Григорьев оторвал взгляд от окна, утомленно заговорил скрипучим голосом:
– Я часто думаю в старческую бессонницу: кто мы? Откуда мы? Куда мы идем? Где кончится наш человеческий путь? Во имя чего мы так нагрешили? Ради чего испакостили, изнасиловали землю? Во имя чего?
Дроздов иронически сказал:
– Во имя человека, как мы утверждаем. Во имя человека мы надругались над родимой…
– Не смейтесь, Игорь Мстиславович. Мы не пришли в науке туда, куда шли в начале века. Не заблудились ли мы? Дико то, что от древних времен и до наших дней все преступные… все зловещие дела делались под знаком блага человека и даже народа. Какой обман! Да, обман. Но это уже политика – внебрачное дитя истории. Кто ее отец и кто мать? Узнавать небезопасно.
– По-видимому – власть и желудок, – сказал Дроздов. – Впрочем, уверен: плохой или хорошей политики нет. Есть просто политика. Где много грязи. И лжи. И есть наука, где отсутствует научность.

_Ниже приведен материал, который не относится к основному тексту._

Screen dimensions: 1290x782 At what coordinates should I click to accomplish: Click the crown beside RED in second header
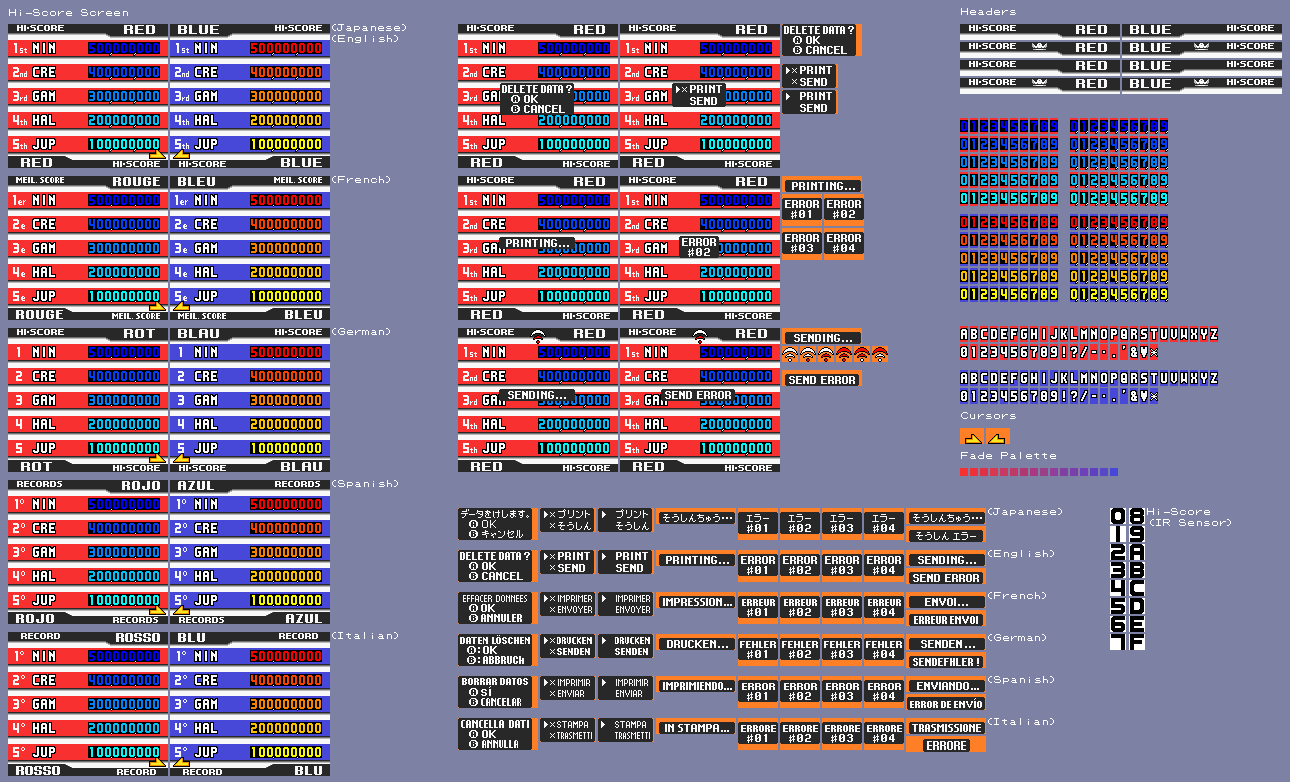1041,47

– Наука? Политика?… Порой мне кажется – мы в тупике, мы жалкие…
Григорьев облокотился на стол, прижал узкие ладони к вискам и долго сидел так, опрятный, сухонький, вглядываясь в окно с горьким вниманием крайне переутомленного человека, то ли серьезно больного, то ли измученного длительным внутренним страданием, и эта не скрытая сейчас душевная боль не то чтобы удивила Дроздова, а вызвала настороженное любопытство. Помимо совещаний, их ни разу вот так в кабинете не соединял ни поздний вечер, ни дождь, шумевший на бульваре, ни яркий свет настольной лампы, обнажающий нездоровую серизну старых морщин на висках Федора Алексеевича, нежданно заговорившего о том, о чем он избегал один на один говорить со своим заместителем.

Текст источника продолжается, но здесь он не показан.